(Stored items)
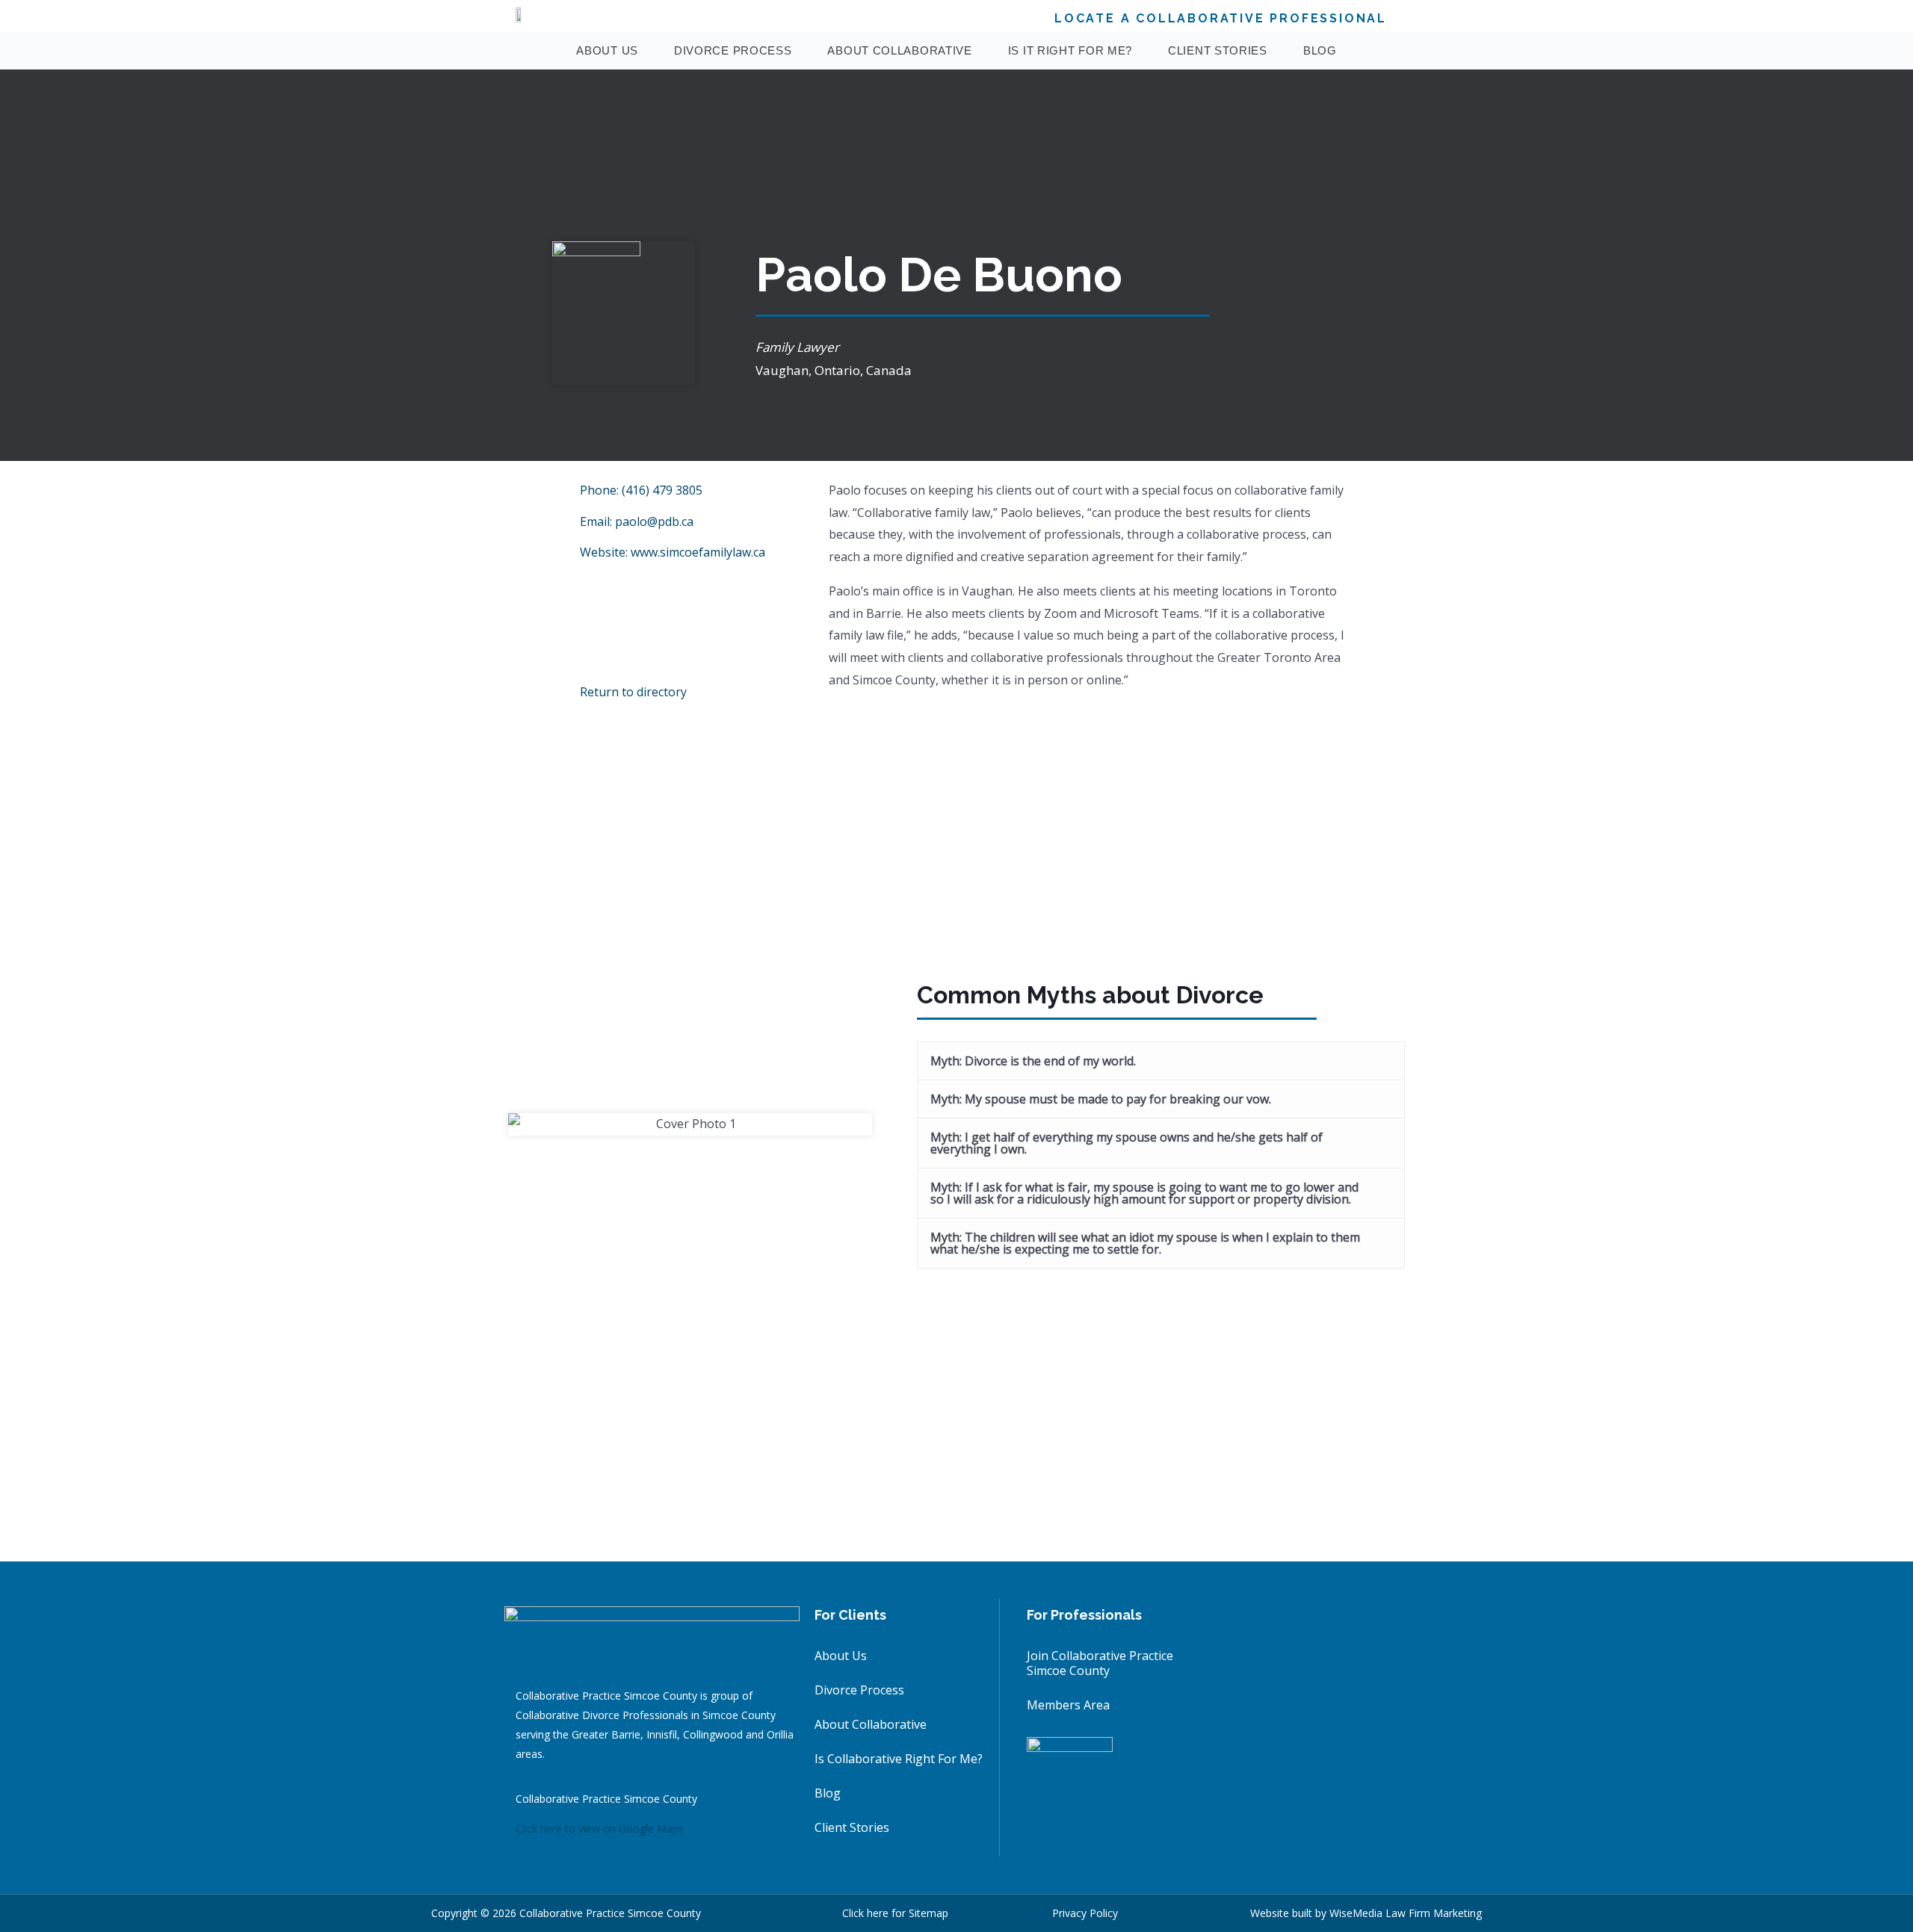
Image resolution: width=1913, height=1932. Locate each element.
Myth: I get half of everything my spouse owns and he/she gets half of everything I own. (1126, 1143)
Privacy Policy (1085, 1913)
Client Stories (1217, 50)
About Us (607, 50)
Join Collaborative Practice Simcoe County (1100, 1663)
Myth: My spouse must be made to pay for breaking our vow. (1100, 1099)
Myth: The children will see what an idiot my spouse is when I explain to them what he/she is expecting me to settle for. (1145, 1243)
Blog (1320, 50)
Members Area (1068, 1705)
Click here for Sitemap (895, 1913)
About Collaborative (899, 50)
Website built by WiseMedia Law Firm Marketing (1366, 1913)
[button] (1161, 1061)
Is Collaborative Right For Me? (899, 1758)
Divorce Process (733, 50)
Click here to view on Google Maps (600, 1828)
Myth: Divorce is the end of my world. (1033, 1061)
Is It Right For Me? (1070, 50)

* _ASSIGNED TASK_
Your answer is an exact copy of the records above, stripped of pictures.

* _YOUR SOLUTION_
Image resolution: width=1913, height=1932. Locate each element.
Myth: I get half of everything my spouse owns and he/she gets half of everything I own. (1126, 1143)
Privacy Policy (1085, 1913)
Client Stories (1217, 50)
About Us (607, 50)
Join Collaborative Practice Simcoe County (1100, 1663)
Myth: My spouse must be made to pay for breaking our vow. (1100, 1099)
Myth: The children will see what an idiot my spouse is when I explain to them what he/she is expecting me to settle for. (1145, 1243)
Blog (1320, 50)
Members Area (1068, 1705)
Click here for Sitemap (895, 1913)
About Collaborative (899, 50)
Website built by WiseMedia Law Firm Marketing (1366, 1913)
[button] (1161, 1061)
Is Collaborative Right For Me? (899, 1758)
Divorce Process (733, 50)
Click here to view on Google Maps (600, 1828)
Myth: Divorce is the end of my world. (1033, 1061)
Is It Right For Me? (1070, 50)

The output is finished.